根据目前对SARS-CoV生命周期的认识，核衣壳蛋白由宿主细胞翻译表达，主要定位于胞浆。核衣壳蛋白的主要功能是将病毒基因组包装进核衣壳以保护基因组RNA。在核衣壳形成过程中，大量的核衣壳蛋白与病毒RNA结合并寡聚。病毒的繁殖策略是尽可能多地合成核衣壳蛋白，以满足病毒组装的需要，这就意味着核衣壳蛋白会生产过剩，而冗余的核衣壳蛋白会干扰宿主细胞的正常生理活动。

严重急性呼吸综合征冠状病毒2(SARS-CoV-2)是COVID-19的病原体，与SARS-CoV的基因组同源性为79%。预测SARS-CoV-2共有12个编码区，包括刺突蛋白、核衣壳蛋白、包膜蛋白和膜蛋白。越来越多的证据表明，SARS-CoV-2的刺突蛋白通过与人ACE2结合进入宿主细胞，表明SARS-CoV-2可能与SARS-CoV具有相似的致病机制。

由于ACE2是细胞膜上SARS-CoV-2的主要受体，研究首先检测了ACE2是否在干细胞中表达。图1A显示了不同项目的不同干细胞中ACE2的表达值，包括人类胚胎干细胞、iPSC、人类上皮干细胞、人类脂肪干细胞、人类造血干细胞和人类间充质干细胞。同时收集housekeeping基因GAPDH的表达值作为对照。ACE2在不同类型的干细胞中均有表达，但与GAPDH相比表达量相对较低。逆转录聚合酶链反应(RT-RCR)结果显示ACE2在iPSC、iPSC衍生心肌细胞(iPS -CM)和人冠状动脉内皮细胞(HCAEC)中表达，提示这些细胞是SARS-CoV-2的潜在靶点（图1B）。

为了研究nCoVN是否干扰iPSC的生理活性，该研究采用慢病毒表达系统建立了一种诱导性多能干细胞系(iPSC-nCoVN)，在该系统中，nCoVN的cDNA序列转录依赖于Dox的诱导。经普罗霉素筛选后，iPSC-nCoVN分为两组：一组用Dox诱导nCoVN表达(Dox+)，另一组用DMSO作为对照组(DMSO+)。实时PCR检测iPSC、Dox+和DMSO+组nCoVN的转录水平。在Dox+组中，nCoVN的表达增加了267倍（图2A）。用细胞计数试剂-8比较iPSC组和Dox+组的增殖率。细胞接种3天后，iPSC的增殖率高于Dox+组，说明nCoVN可能阻碍iPSC的生长和分裂（图2B）。继续在iPSC中诱导nCoVN的表达，7天后，一些亚克隆的形态开始改变；诱导14天后，大多数细胞呈现出与野生型iPSC不同的形态；诱导28天后，出现典型的成纤维细胞样形态（图2C）。用抗成纤维细胞标志物α-SMA (Bioss, bsm-33187M, 鼠单抗)和S100A4 (Bioss, bs-3759R, 兔多抗)的抗体来验证这些成纤维细胞样细胞的类型，免疫荧光分析结果证实Dox+细胞已转变为成纤维细胞（图2D）。

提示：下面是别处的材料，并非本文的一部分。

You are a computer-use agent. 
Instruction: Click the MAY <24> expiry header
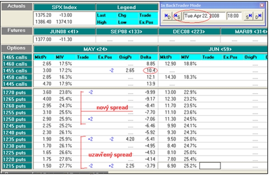coord(95,49)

接下来，研究检测了iPSC和iPSC-nCoVN中的多能性标记。多能性标记SSEA4和TRA-1-81在人胚胎干细胞和iPSC的细胞膜上表达，广泛应用于多能性干细胞的鉴定。免疫荧光分析获得的图像清楚地说明，iPSC-nCoVN完全失去了SSEA4和TRA-1-81的表达，即iPSC-nCoVN在nCoVN存在的情况下失去了多能性（图3）。

为了进一步检测iPSC和iPSC-nCoVN的多能性，研究者又采用常规方法在相同条件下将这些细胞直接分化为心肌细胞。正如预期的那样，iPSC的分化效率可以达到60%；然而，在分化第12天，只有很小的一部分细胞表达了心肌肌钙蛋白T，同时伴随着大多数细胞死亡（图4）。这种分化实验提供了确凿的证据，证明nCoVN破坏了iPSC-nCoVN的多能性维持。